* [PROMPT]:
Among the lines below, output only those between the line holding "This screenshot has height=616, width=1104." and the line holding "1126x602 pixels.", inclusive, exactly as written and with no pictures.

----

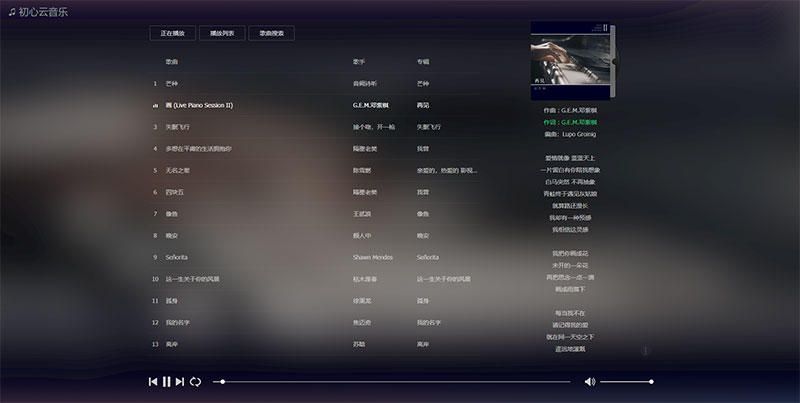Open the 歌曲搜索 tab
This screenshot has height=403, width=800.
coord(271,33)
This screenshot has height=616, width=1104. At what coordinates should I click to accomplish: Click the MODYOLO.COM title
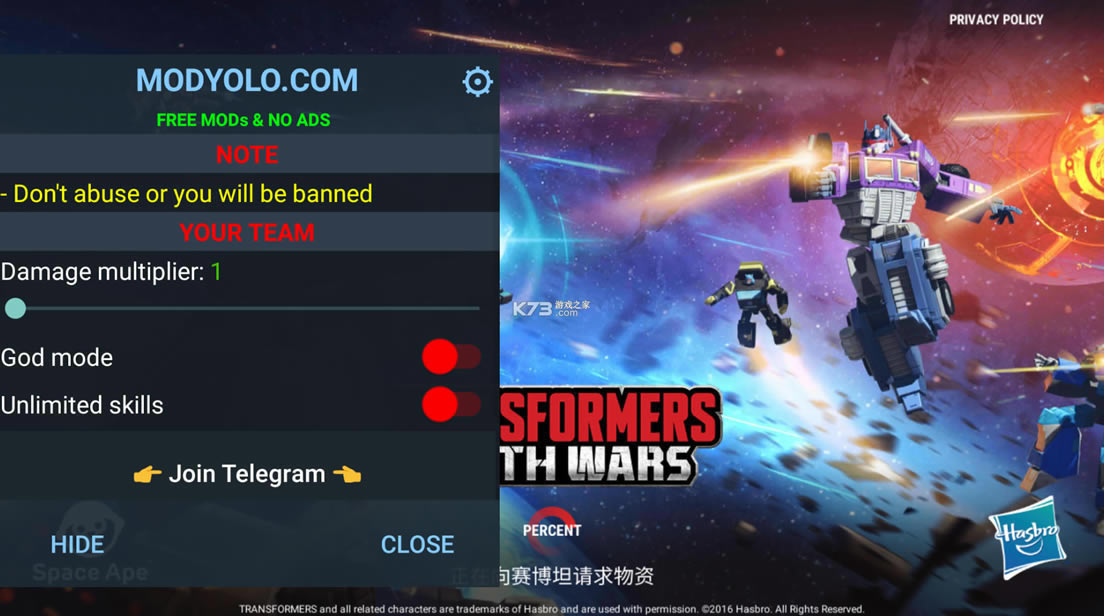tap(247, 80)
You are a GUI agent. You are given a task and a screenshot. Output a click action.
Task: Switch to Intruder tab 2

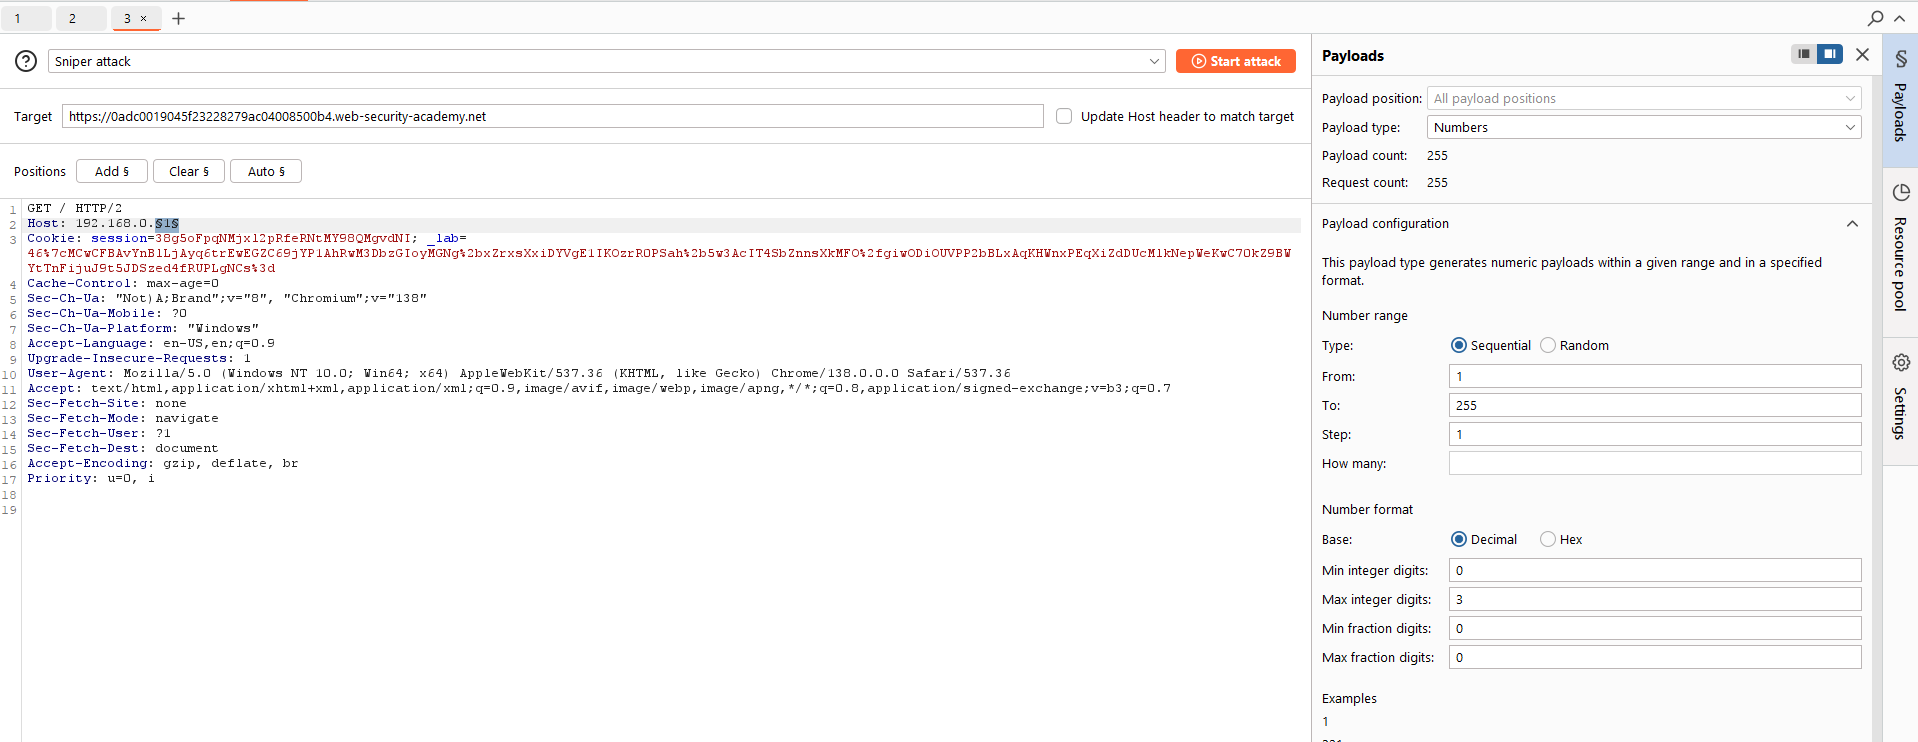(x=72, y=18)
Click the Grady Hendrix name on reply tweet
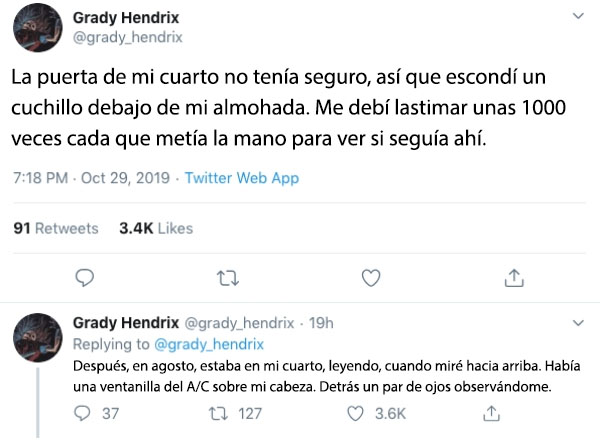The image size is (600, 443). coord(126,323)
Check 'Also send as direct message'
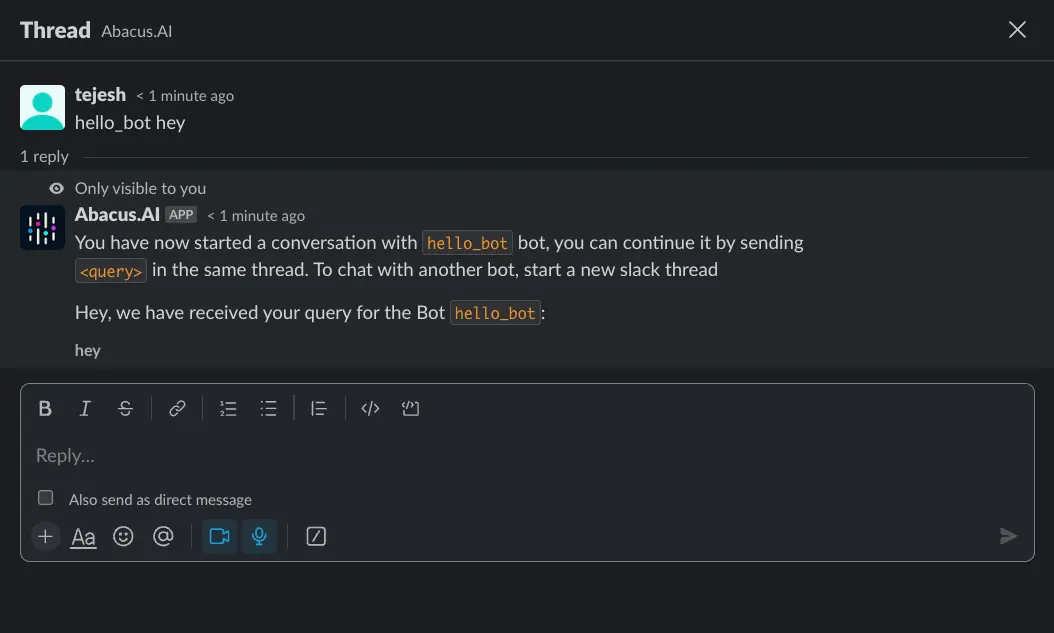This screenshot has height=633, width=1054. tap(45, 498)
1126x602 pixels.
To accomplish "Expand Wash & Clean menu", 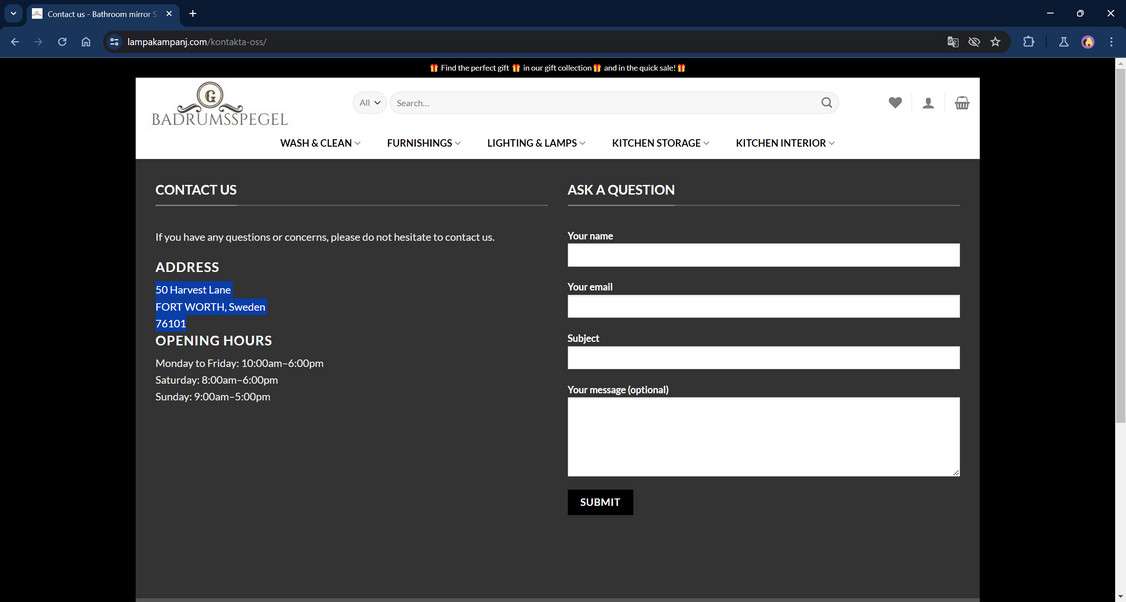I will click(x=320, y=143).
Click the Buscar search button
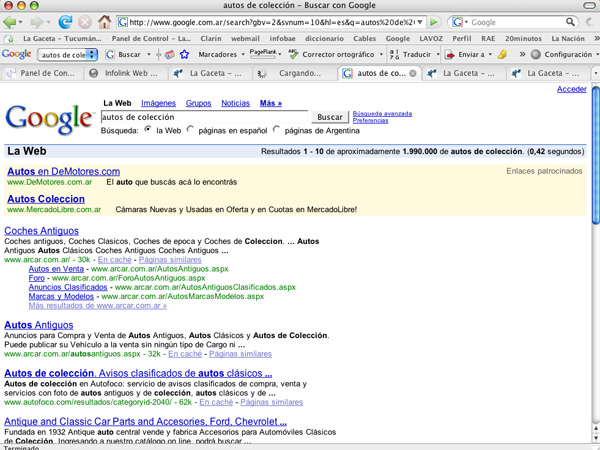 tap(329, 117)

----

* [SOLUTION FOR THIS EXERCISE]:
This screenshot has height=616, width=1104. At what coordinates should I click to accomplish: Click the MODYOLO.COM title
tap(247, 80)
You are a GUI agent. You are given a task and a screenshot. Output a click action.
Task: Switch to Intruder tab 2

(x=72, y=18)
Click the Grady Hendrix name on reply tweet
The image size is (600, 443). coord(126,323)
Check 'Also send as direct message'
This screenshot has height=633, width=1054. tap(45, 498)
1126x602 pixels.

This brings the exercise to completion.